We are thinking of keeping the mice in the garage, will they need extra heat? Lamps? Heatmats? 

I have heard of gassing with CO2, using vinegar and baking soda, but can you just buy CO2 in cannisters or something? Can you buy a specially designed 'gas chamber' or do you have to make it yourself?

Thankyou.


----------



## LoveForLizards (Apr 20, 2008)

Buy a plastic tub and make a mesh top for it, around 12"x18" and buy a 10 gallon tank (you can get them extra cheap if you look around, you dont need a water tight one and they are often sold for £5), put a 1-2" layer of wood shavings on the bottom and some shredded tissue paper on top of that, if you can put in a toilet paper tube and a cardboard box - they are free and do make quite a difference! Get a small animal bowl and put that in one corner, a bottle and put that in another corner and the bedding over the otherside. Feed a variety of foods such as nuts, seeds, oats, meats and vegetables. You can feed ready-prepared rat food/mouse, dog food or pig rolls aswell. Put in 1 male and 2-4 females in the tank, keep food and water topped up and clean out every week or as needed. Once you can see all females are pregnant (they will, quite literally, look like a pear with legs!) take the male out and put him in the storage tub. Take baby mice away at 4 weeks old and split up males and females into different tanks/tubs/cages, after 1 week or taking them away put the male back and continue the system. 

Simple enough? :lol2: I have a much more detailed caresheet if you want it .


----------



## midori (Aug 27, 2006)

Thankyou. I think I am sort of OK on the basic mouse care stuff, as we have hamsters as pets, so I am guessing they have similarish needs?

Could I have two groups of 3 females and move the male between the two, or is that a silly idea? 

If I have one group of females, I'd need 4 tanks then? (1 for females, one for male and one each for 4 week old male and female babies?)

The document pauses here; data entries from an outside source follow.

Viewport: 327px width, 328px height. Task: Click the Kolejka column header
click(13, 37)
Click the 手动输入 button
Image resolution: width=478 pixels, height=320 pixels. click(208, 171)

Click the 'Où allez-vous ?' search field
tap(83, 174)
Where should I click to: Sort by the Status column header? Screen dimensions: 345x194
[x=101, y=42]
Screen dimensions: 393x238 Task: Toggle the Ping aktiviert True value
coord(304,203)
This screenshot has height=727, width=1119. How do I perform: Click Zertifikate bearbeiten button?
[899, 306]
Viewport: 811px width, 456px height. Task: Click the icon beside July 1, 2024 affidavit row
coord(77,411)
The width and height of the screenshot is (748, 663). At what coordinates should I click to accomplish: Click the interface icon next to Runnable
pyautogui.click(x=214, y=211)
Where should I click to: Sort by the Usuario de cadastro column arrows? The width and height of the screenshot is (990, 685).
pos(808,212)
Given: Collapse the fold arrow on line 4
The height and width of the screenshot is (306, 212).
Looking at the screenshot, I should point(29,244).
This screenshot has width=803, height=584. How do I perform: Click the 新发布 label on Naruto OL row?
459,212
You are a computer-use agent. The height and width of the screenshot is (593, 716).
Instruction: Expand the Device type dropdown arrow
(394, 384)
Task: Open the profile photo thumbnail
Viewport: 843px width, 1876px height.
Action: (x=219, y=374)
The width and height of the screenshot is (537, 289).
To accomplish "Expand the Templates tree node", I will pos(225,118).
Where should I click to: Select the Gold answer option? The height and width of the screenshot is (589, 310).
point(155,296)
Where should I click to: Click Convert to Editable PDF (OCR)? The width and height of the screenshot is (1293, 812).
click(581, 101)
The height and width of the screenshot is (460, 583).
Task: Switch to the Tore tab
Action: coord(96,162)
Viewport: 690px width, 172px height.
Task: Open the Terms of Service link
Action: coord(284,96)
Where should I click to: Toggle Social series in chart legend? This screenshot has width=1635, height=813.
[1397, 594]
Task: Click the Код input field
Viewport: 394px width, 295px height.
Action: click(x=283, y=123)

How soon woudld the females look pregnant, and what is the gestation period for mice? How many bbies do they have, and if I am taking pinkies, do I need to leave some in with the female? (I vaguely remember reading something about mastitis)

Thanks!


----------



## LoveForLizards (Apr 20, 2008)

Nope, thats a good idea :2thumb:
Yep, 4 tanks.
Females look pregnant at about 2 weeks gone - you will get up and they will have balooned overnight.
Gestation is 3 weeks.
With a litter of 8 and under babies I leave 2, over 8 and I leave 3-4.


----------



## midori (Aug 27, 2006)

Thanks ever so much. 

Last question... for now at least... do they need heating if they are in a garage?


----------



## LoveForLizards (Apr 20, 2008)

Well that depends on how warm the garage is doesnt it lol.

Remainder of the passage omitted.